=== Input ===
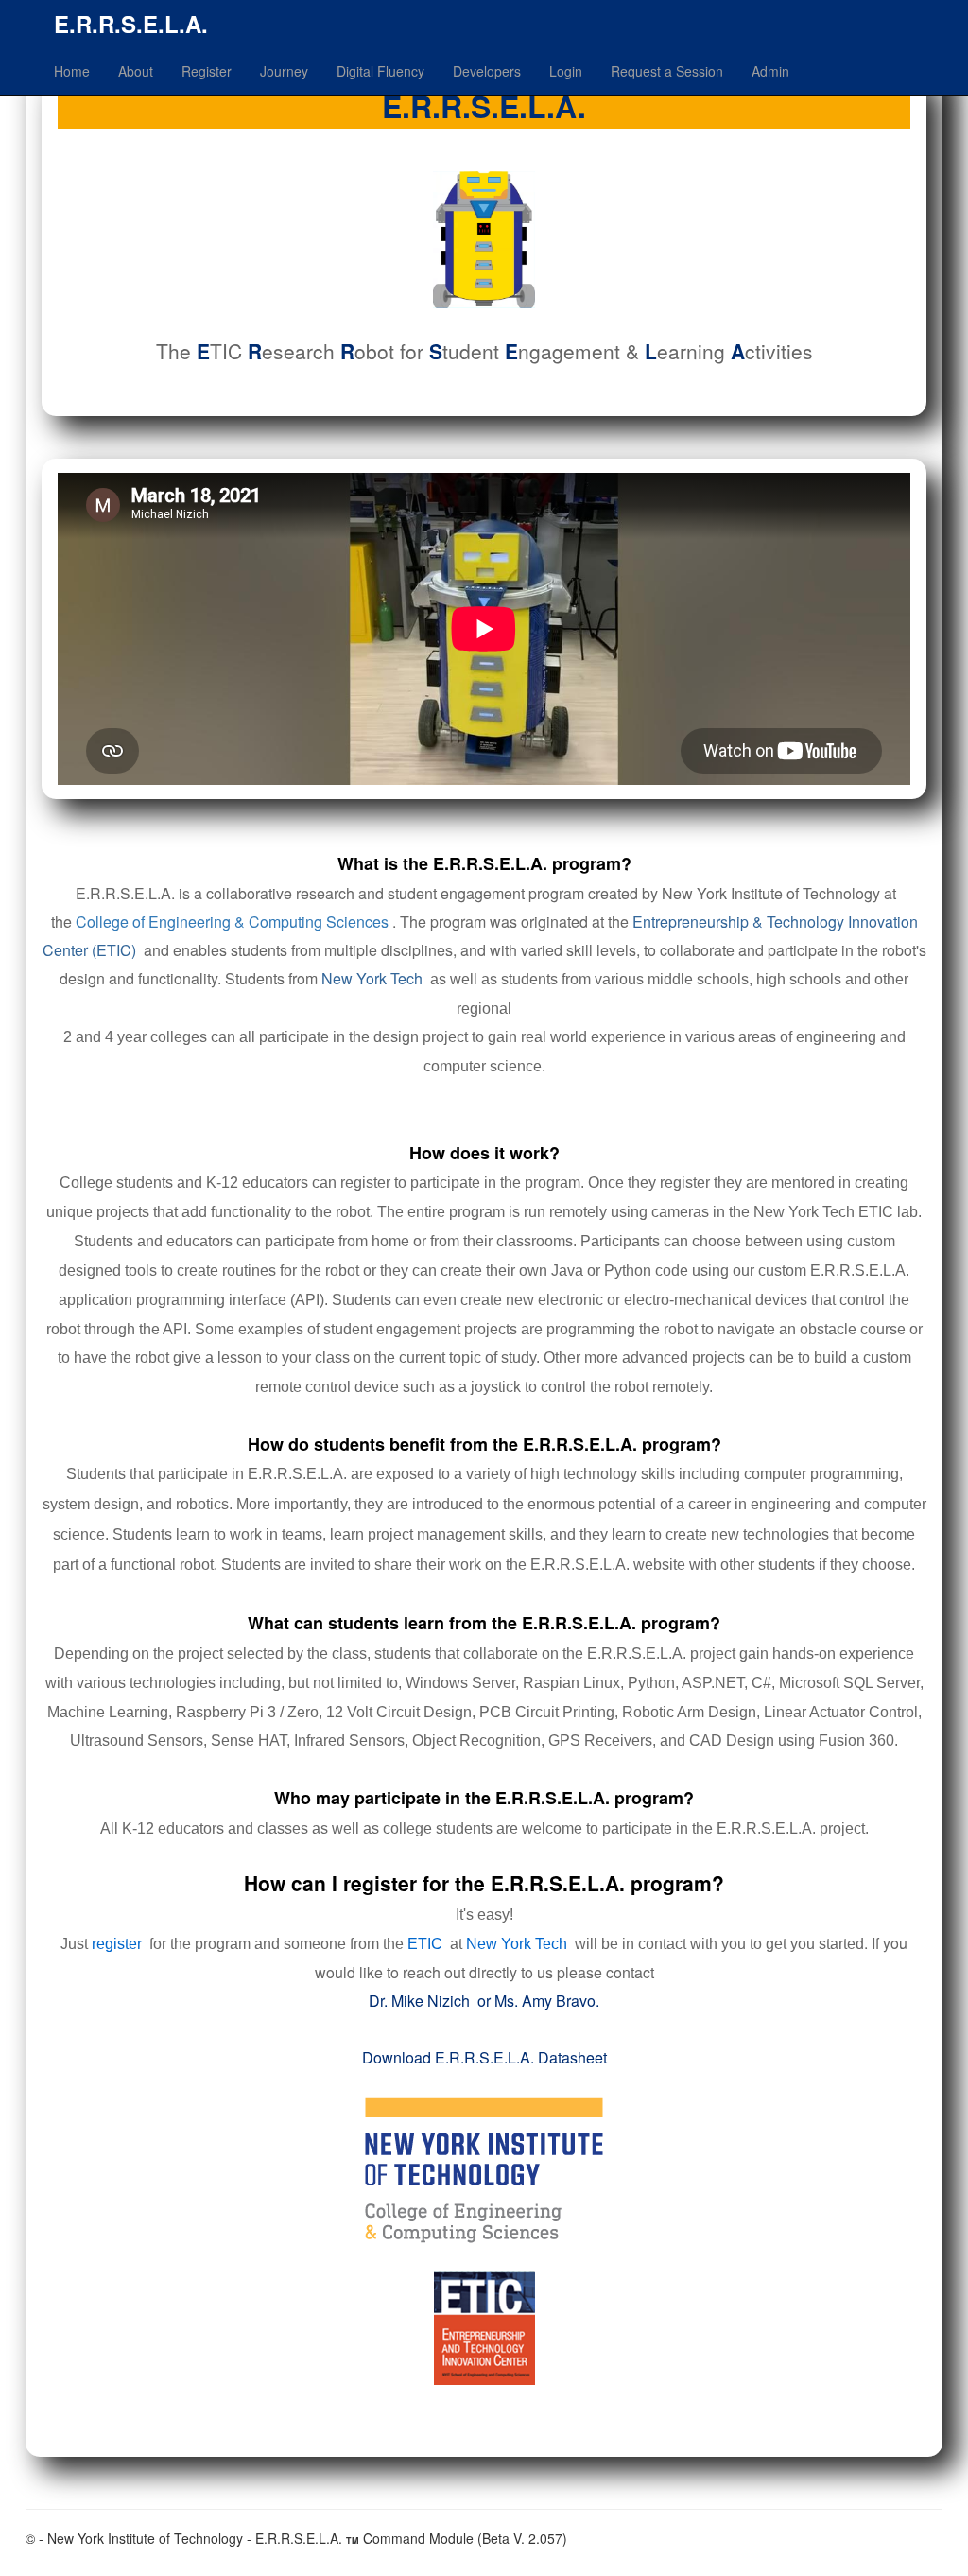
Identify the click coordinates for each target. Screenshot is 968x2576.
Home (72, 70)
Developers (487, 70)
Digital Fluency (380, 70)
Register (207, 70)
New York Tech (372, 978)
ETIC (424, 1944)
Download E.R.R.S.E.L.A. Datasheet (484, 2057)
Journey (284, 70)
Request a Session (667, 70)
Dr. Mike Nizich (419, 2000)
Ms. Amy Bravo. (546, 2000)
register (117, 1944)
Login (565, 70)
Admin (770, 70)
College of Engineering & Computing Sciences (232, 921)
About (135, 70)
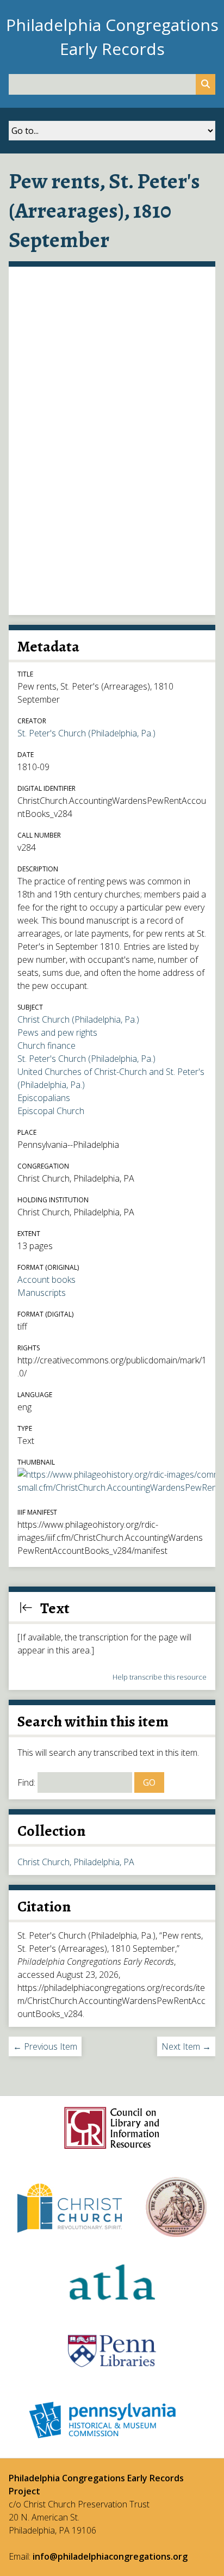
===
__Work to be completed__. Your answer must be exactly the lines from the one containing "Journey (284, 70)" through the last line of the records above, both included, with every picture left out.

__Task solution__.
Journey (284, 70)
Request a Session (667, 70)
Dr. Mike Nizich (419, 2000)
Ms. Amy Bravo. (546, 2000)
register (117, 1944)
Login (565, 70)
Admin (770, 70)
College of Engineering & Computing Sciences (232, 921)
About (135, 70)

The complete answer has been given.